Marc-Olivier Buffle insiste lui aussi sur la nécessité de gaspiller moins. Il met en avant le canadien Pure Technologies : " Pure Technologies a notamment développé des capteurs de fuite. Une balle en mousse, appelée Smartball, parcourt les canalisations et signale les pertes éventuelles. Dès lors, au lieu de devoir ouvrir toute une rue pour repérer la fuite, on peut procéder à des réparations très ciblées ", approuve-t-il.
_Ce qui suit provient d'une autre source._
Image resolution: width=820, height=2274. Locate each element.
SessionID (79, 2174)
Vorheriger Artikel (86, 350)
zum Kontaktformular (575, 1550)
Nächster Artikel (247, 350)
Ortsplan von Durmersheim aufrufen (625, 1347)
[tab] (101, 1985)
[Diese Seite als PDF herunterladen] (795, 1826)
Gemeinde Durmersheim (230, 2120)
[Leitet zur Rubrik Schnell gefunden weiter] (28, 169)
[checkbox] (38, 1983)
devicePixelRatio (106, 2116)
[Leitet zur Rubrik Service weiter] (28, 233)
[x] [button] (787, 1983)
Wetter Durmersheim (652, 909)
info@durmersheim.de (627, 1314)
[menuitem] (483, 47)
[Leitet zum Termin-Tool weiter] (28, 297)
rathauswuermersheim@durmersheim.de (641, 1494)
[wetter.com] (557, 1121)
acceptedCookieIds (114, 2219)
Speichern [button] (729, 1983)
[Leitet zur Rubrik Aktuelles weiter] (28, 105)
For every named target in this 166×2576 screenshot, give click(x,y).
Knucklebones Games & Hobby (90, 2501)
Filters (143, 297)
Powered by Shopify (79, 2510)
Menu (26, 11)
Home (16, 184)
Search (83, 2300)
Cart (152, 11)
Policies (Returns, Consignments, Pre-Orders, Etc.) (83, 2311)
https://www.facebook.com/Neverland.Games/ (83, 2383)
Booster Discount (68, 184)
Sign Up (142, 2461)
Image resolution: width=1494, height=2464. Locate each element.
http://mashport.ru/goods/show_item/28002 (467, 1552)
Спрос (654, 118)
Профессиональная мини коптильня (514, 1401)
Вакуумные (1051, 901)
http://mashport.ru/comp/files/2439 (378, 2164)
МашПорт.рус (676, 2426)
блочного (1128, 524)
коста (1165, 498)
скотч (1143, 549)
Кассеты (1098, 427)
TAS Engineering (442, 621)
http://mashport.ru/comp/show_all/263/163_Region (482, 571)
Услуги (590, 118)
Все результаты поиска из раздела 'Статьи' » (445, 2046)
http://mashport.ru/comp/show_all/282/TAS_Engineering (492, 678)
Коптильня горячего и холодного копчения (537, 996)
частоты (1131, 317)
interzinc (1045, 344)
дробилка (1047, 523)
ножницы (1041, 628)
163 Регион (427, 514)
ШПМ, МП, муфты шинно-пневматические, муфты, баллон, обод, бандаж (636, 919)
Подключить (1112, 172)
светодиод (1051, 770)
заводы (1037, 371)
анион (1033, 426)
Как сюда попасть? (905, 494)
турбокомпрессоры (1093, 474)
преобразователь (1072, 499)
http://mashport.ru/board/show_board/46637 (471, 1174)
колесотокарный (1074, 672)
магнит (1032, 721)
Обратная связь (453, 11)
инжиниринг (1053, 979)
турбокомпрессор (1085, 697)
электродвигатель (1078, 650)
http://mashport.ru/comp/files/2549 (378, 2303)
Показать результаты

Curieusement, aucun de nos spécialistes n'évoque l'activité de dessalement. Le dessalement est un système d'ultrafiltration sous pression au travers de membranes, qui permet de recueillir l'eau douce d'un côté et le sel de l'autre. Mais n'est-ce pas une sorte de rêve éveillé ? " C'est une technologie intéressante, mais pas une solution miracle, nuance Marc-Olivier Buffle. En plus d'être extrêmement onéreux et de consommer énormément d'énergie, le dessalement présente un autre problème majeur : 'côté sel' de la membrane, demeure à peu près la moitié de l'eau, désormais deux fois plus concentrée en sel. Il est impossible de la déverser à proximité du site, ce qui dévasterait l'écosystème local. Compte tenu des volumes, l'emmener loin en mer serait trop coûteux. Le dessalement ne permettra jamais de résoudre tous les problèmes d'eau que connaît la planète ; il constitue toutefois une petite partie de la solution. "

Par Daan Ballegeer.

- 416 euros : montant moyen de la facture d'eau d'un ménage belge composé de quatre personnes.

- 555 euros : montant de l'investissement dans l'indice S&P Global Water qui aurait été nécessaire en 2006 pour compenser l'augmentation de la facture d'eau.

- 70 % de la superficie terrestre est couverte d'eau, dont seulement 0,008 % d'eau potable.